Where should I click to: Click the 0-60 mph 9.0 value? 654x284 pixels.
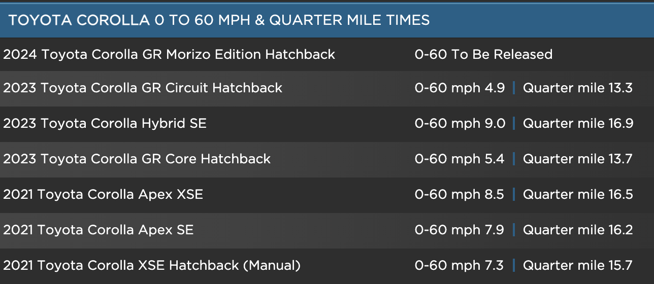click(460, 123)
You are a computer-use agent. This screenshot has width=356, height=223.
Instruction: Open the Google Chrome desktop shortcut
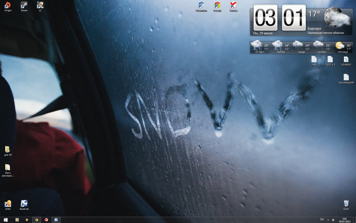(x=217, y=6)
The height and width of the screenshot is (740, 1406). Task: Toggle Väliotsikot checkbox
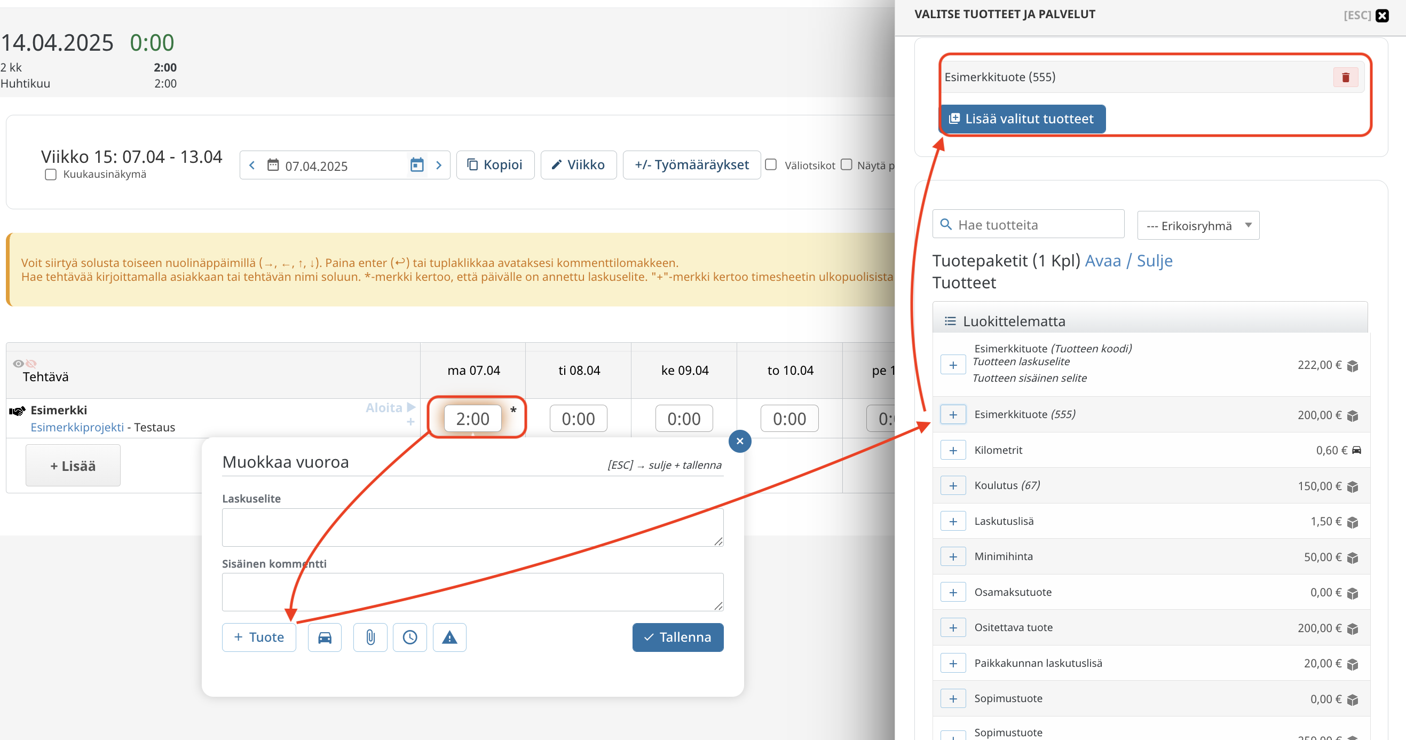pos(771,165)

------

Replace "screenshot" with "image" throughout all of the above records, reproducing every line with no other change and omitting the pictures.

> _Exercise response_:
Where should I click to: Click the 0-60 mph 9.0 value? 654x284 pixels.
click(460, 123)
You are a computer-use agent. This image has width=356, height=223.
Instruction: Open the Google Chrome desktop shortcut
(x=217, y=6)
The height and width of the image is (740, 1406). Task: Toggle Väliotsikot checkbox
pos(771,165)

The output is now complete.